--- How to complete this task ---
Using the records below, give again exactly the lines from the line that contains "OPTYMA (787, 2524)" through the line that contains "CVE-2019-1172 (349, 2502)", both ends included, and only those.

Dataset entries:
_ _ _ _
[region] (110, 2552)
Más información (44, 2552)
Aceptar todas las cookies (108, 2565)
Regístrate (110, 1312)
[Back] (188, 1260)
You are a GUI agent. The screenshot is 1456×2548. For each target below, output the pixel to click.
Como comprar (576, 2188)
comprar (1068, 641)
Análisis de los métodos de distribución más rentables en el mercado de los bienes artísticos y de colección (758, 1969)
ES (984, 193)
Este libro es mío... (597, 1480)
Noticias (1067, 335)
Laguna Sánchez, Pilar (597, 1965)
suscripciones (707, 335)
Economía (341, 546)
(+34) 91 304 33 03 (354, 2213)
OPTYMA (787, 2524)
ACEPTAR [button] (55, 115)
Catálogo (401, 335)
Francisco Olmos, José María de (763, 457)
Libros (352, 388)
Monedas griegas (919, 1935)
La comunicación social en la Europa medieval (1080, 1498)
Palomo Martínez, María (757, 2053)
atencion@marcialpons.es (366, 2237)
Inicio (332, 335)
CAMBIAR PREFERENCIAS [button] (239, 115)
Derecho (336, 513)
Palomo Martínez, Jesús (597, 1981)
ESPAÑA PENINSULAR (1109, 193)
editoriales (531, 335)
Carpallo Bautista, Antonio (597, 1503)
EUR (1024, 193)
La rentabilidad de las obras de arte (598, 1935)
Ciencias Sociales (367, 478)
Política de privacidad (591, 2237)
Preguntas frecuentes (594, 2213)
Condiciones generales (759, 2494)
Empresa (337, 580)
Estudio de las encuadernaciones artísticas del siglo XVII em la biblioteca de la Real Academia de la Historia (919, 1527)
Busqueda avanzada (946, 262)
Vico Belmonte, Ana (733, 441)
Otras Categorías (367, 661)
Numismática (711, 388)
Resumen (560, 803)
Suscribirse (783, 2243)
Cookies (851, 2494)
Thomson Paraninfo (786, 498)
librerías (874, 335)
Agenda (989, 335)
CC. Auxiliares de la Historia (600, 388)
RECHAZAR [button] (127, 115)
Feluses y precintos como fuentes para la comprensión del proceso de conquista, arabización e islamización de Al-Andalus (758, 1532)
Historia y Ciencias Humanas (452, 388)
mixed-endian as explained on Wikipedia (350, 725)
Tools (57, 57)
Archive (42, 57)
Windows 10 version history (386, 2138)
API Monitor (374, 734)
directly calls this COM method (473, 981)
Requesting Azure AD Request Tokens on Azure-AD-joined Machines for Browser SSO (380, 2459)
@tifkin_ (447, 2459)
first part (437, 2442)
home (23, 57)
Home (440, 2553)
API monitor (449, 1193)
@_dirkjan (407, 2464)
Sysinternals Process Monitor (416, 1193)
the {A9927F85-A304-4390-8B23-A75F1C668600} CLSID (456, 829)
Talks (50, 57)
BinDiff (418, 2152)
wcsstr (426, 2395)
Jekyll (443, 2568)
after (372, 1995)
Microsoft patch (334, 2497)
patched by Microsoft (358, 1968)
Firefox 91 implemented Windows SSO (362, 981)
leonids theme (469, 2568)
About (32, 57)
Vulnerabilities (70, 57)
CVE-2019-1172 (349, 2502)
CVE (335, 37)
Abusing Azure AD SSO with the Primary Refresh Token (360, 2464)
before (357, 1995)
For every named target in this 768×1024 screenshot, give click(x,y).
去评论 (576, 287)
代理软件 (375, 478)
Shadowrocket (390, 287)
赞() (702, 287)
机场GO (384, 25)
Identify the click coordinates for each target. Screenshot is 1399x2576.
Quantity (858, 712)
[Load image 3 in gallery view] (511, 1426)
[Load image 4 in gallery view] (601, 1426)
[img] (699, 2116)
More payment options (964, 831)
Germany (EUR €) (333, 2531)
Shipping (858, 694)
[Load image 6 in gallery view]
_ _ _ _
--- Expected answer ---
OPTYMA (787, 2524)
ACEPTAR [button] (55, 115)
Catálogo (401, 335)
Francisco Olmos, José María de (763, 457)
Libros (352, 388)
Monedas griegas (919, 1935)
La comunicación social en la Europa medieval (1080, 1498)
Palomo Martínez, María (757, 2053)
atencion@marcialpons.es (366, 2237)
Inicio (332, 335)
CAMBIAR PREFERENCIAS [button] (239, 115)
Derecho (336, 513)
Palomo Martínez, Jesús (597, 1981)
ESPAÑA PENINSULAR (1109, 193)
editoriales (531, 335)
Carpallo Bautista, Antonio (597, 1503)
EUR (1024, 193)
La rentabilidad de las obras de arte (598, 1935)
Ciencias Sociales (367, 478)
Política de privacidad (591, 2237)
Preguntas frecuentes (594, 2213)
Condiciones generales (759, 2494)
Empresa (337, 580)
Estudio de las encuadernaciones artísticas del siglo XVII em la biblioteca de la Real Academia de la Historia (919, 1527)
Busqueda avanzada (946, 262)
Vico Belmonte, Ana (733, 441)
Otras Categorías (367, 661)
Numismática (711, 388)
Resumen (560, 803)
Suscribirse (783, 2243)
Cookies (851, 2494)
Thomson Paraninfo (786, 498)
librerías (874, 335)
Agenda (989, 335)
CC. Auxiliares de la Historia (600, 388)
RECHAZAR [button] (127, 115)
Feluses y precintos como fuentes para la comprensión del proceso de conquista, arabización e islamización de Al-Andalus (758, 1532)
Historia y Ciencias Humanas (452, 388)
mixed-endian as explained on Wikipedia (350, 725)
Tools (57, 57)
Archive (42, 57)
Windows 10 version history (386, 2138)
API Monitor (374, 734)
directly calls this COM method (473, 981)
Requesting Azure AD Request Tokens on Azure-AD-joined Machines for Browser SSO (380, 2459)
@tifkin_ (447, 2459)
first part (437, 2442)
home (23, 57)
Home (440, 2553)
API monitor (449, 1193)
@_dirkjan (407, 2464)
Sysinternals Process Monitor (416, 1193)
the {A9927F85-A304-4390-8B23-A75F1C668600} CLSID (456, 829)
Talks (50, 57)
BinDiff (418, 2152)
wcsstr (426, 2395)
Jekyll (443, 2568)
after (372, 1995)
Microsoft patch (334, 2497)
patched by Microsoft (358, 1968)
Firefox 91 implemented Windows SSO (362, 981)
leonids theme (469, 2568)
About (32, 57)
Vulnerabilities (70, 57)
CVE-2019-1172 (349, 2502)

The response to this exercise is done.